- WHAT THE EXERCISE ASKS
Convert the records below into a two-column CSV with the header record_text,record_answer, one row per record, with each field quoted and any line breaks replaced by spaces. Begin at the line that contains "The image size" and stop after the line that contains "point(608,18)", leaving out the pictures.

- DATA
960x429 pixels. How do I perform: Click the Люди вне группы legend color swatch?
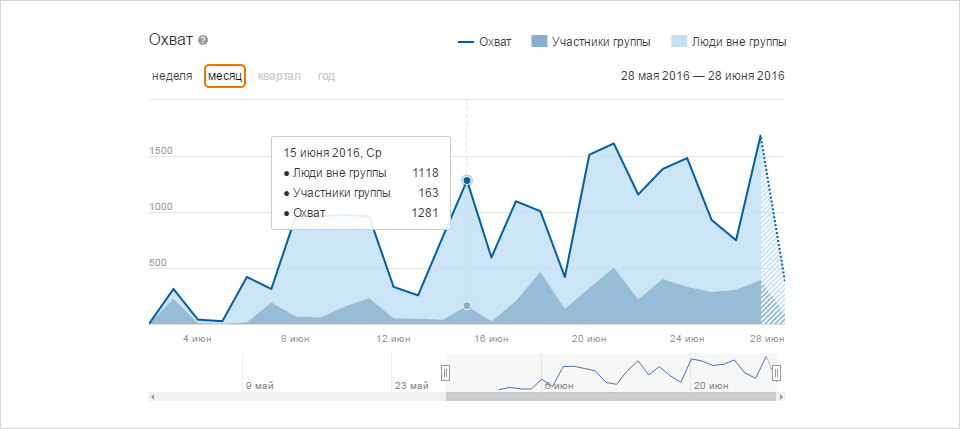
...
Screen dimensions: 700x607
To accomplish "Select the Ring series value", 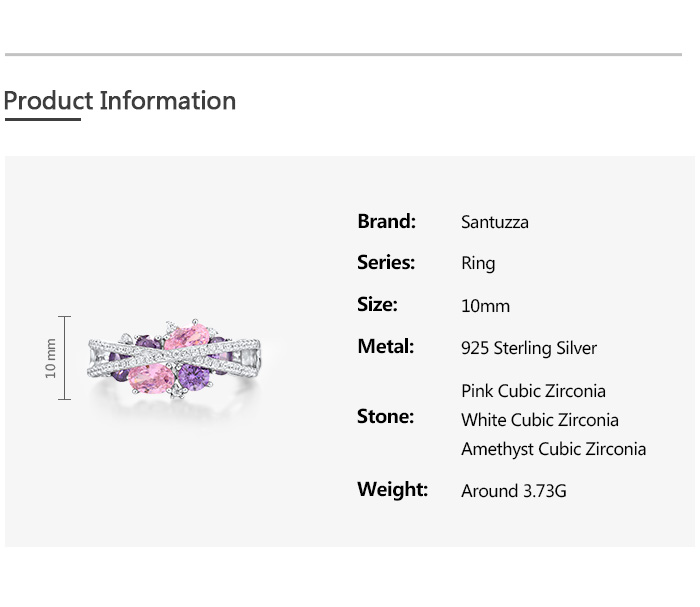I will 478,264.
---
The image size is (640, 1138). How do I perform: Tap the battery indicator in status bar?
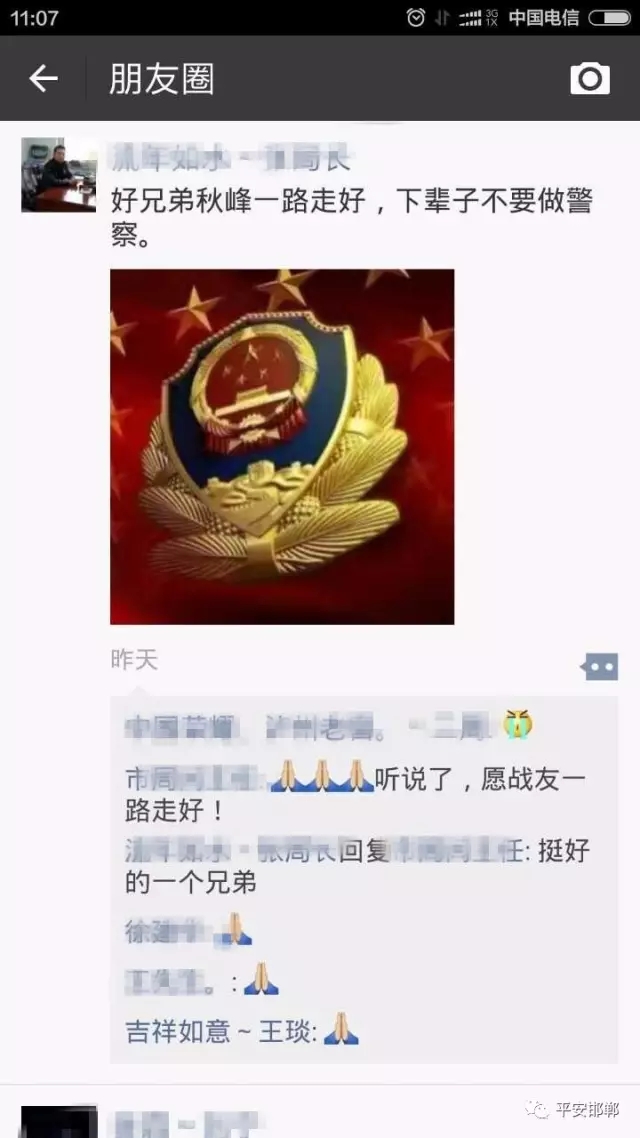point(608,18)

- COMPLETED TASK
record_text,record_answer
"The image size is (640, 1138). How do I perform: Tap the battery indicator in status bar?","point(608,18)"